Legendary manager and reorganizer: Kyocera founder Inamori is dead

Coming from a humble background, Kazuo Inamori blossomed into one of the most successful businessmen in Japan.

Legendary manager and reorganizer: Kyocera founder Inamori is dead

Coming from a humble background, Kazuo Inamori blossomed into one of the most successful businessmen in Japan. Generations of managers learn from his example and will not forget the philosophy and guiding principles of Inamori, who has now passed away at the age of 90.

Kazuo Inamori, founder of the Japanese technology group Kyocera and one of the most influential managers in Asia, has died at the age of 90. The company announced this on Tuesday. Among other things, Inamori managed one of the most spectacular restructurings in Japanese economic history: At the age of 80, he took over the helm at the request of the government after Japan Airlines filed for bankruptcy in 2010 and made the group one of the most profitable airlines in the world within less than three years.

"Leadership by example" was one of Inamori's guiding principles. For the entrepreneur, modesty was a must. With borrowed start-up capital equivalent to 19,000 euros, the future billionaire turned his company, which specializes in fine ceramic materials, into one of the most successful companies in Japan. His books on management philosophy are well known. Every Kyocera employee carries a booklet of Inamori's principles with them.

The model entrepreneur founded management schools that teach an ethical form of corporate management. In Japan, Inamori was a moral authority. "Most MBA schools teach how to make the greatest profit in the short term. My philosophy is based on sustainable success that also creates value for the public," he once explained in an interview.

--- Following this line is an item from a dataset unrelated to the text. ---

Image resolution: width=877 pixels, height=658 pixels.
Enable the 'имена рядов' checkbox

In 2010, when Japan's government allowed JAL, a well-known large corporation, to go bankrupt for the first time so that it could be restructured, Inamori came to the rescue. It was one of the biggest bankruptcies in Japanese history and shook the entire industry. Inamori cut 16,000 jobs or around a third of the workforce, discontinued unprofitable routes and phased out gas-guzzling large aircraft. Thanks to the manager, JAL returned to the stock market.

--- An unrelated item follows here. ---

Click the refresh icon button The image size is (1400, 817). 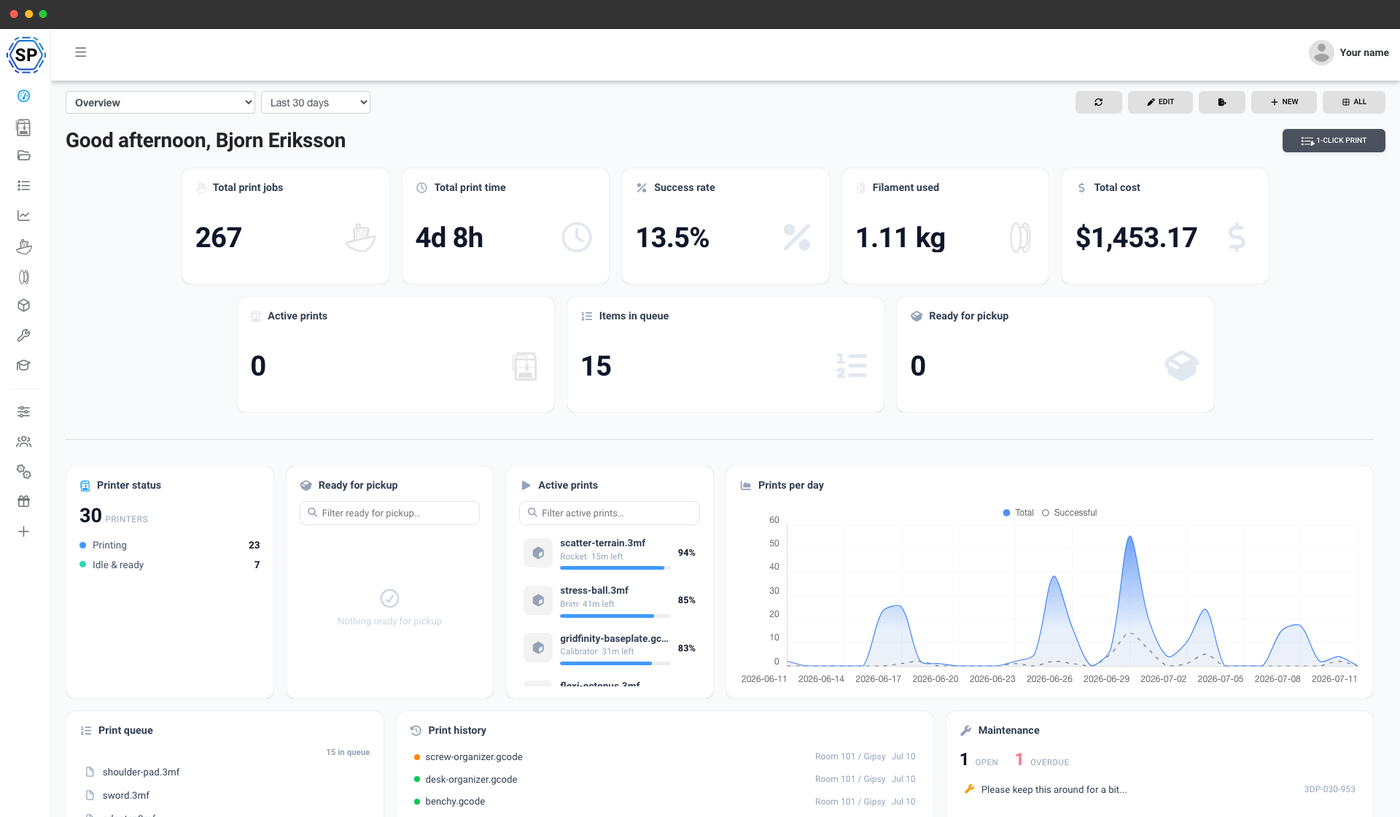pyautogui.click(x=1099, y=102)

The self-made man, who came from a humble background, was a Buddhist and, after relinquishing management of the company, joined a temple in Kyoto, where Kyocera is based, as a monk for a while. In 1984, Inamori founded a foundation from his private fortune, which annually awards the Kyoto Prize - alongside the Nobel Prize, one of the highest awards for achievements in science and culture worldwide. It is awarded in the categories of art and philosophy, high technology and basic research.